Biomass smoke and health

Current CAR investigators involved: CIs Morgan, Jalaludin, and Abramson, AI Johnston

The project “Air Pollution and Out-of-hospital Cardiac Arrests in Melbourne” investigates the association between particulate matter (PM) air pollution and out-of-hospital cardiac arrest using a case-crossover study of adults (age > 35 years) in Melbourne, Australia. 8434 cases with presumed cardiac aetiology were identified through the Victorian Cardiac Arrest Registry from 2003 through 2006. It was found that an increase in ambient daily PM2.5 was associated with an increased risk for an out-of-hospital cardiac arrest (Epidemiology, 2010; 21: 494-500.). We are currently investigating the effect of shorter term (hourly) exposure immediately prior to the arrest.

Another project investigates whether living near a major road in Melbourne is a risk factor for the development of eczema in susceptible children by using data from a longitudinal family study of childhood allergies and asthma in a high risk cohort. This cohort study started in 1990/1994 and is still ongoing and we are now able to investigate whether early life exposure to traffic pollutants increases the risk of developing asthma later in life. Furthermore we are studying the effects of traffic air pollution in another ongoing cohort study with older participants (recruited in 1992 when they were 20 to 44 years). We were able to geocode the addresses of the participants in both these cohorts as detailed information was available.
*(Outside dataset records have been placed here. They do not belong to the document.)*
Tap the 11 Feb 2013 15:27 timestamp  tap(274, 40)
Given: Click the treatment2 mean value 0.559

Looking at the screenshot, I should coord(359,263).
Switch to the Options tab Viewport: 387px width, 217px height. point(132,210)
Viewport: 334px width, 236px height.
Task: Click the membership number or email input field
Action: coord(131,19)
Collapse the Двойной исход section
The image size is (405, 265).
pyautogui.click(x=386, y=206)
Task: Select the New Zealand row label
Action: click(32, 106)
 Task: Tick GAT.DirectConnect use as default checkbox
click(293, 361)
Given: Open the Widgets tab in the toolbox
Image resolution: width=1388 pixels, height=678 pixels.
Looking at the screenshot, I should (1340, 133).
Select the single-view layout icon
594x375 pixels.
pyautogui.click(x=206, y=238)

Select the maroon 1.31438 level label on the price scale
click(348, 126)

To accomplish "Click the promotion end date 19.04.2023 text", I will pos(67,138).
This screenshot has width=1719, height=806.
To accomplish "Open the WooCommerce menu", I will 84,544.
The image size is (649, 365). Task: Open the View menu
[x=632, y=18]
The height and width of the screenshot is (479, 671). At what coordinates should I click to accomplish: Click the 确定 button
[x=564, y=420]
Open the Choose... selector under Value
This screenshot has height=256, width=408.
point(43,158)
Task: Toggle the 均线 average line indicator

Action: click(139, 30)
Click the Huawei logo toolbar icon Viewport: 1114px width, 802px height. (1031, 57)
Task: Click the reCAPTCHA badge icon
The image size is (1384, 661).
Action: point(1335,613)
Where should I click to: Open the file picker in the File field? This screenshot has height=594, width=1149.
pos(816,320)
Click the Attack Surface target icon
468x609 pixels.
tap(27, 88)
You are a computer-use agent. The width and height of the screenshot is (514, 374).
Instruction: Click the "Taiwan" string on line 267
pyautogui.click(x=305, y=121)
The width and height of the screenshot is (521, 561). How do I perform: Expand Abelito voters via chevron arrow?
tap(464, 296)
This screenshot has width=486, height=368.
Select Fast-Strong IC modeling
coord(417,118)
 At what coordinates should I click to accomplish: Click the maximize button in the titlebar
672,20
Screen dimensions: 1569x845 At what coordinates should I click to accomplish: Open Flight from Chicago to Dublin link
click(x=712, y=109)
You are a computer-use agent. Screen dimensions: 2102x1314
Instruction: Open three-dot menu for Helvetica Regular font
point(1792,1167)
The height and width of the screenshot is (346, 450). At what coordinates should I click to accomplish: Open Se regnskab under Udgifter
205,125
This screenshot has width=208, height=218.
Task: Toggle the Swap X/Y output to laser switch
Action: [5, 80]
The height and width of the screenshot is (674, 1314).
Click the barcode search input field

At present there is a gap in research relating to acute cardiac and respiratory events that occur during bushfire smoke episodes. In particular the high concentrations which occurred during the 2006–2007 bushfires in Victoria have provided unique data to better investigate associations between biomass smoke and cardiorespiratory health. We first investigated the health effects of the bushfire smoke on people living in Melbourne by looking at the association between ambulance attendances and emergency hospital presentations using air quality monitors. We will now expand on this by including rural Victoria and refining the exposure assessment by using state-of-the-art air quality models developed by CSIRO.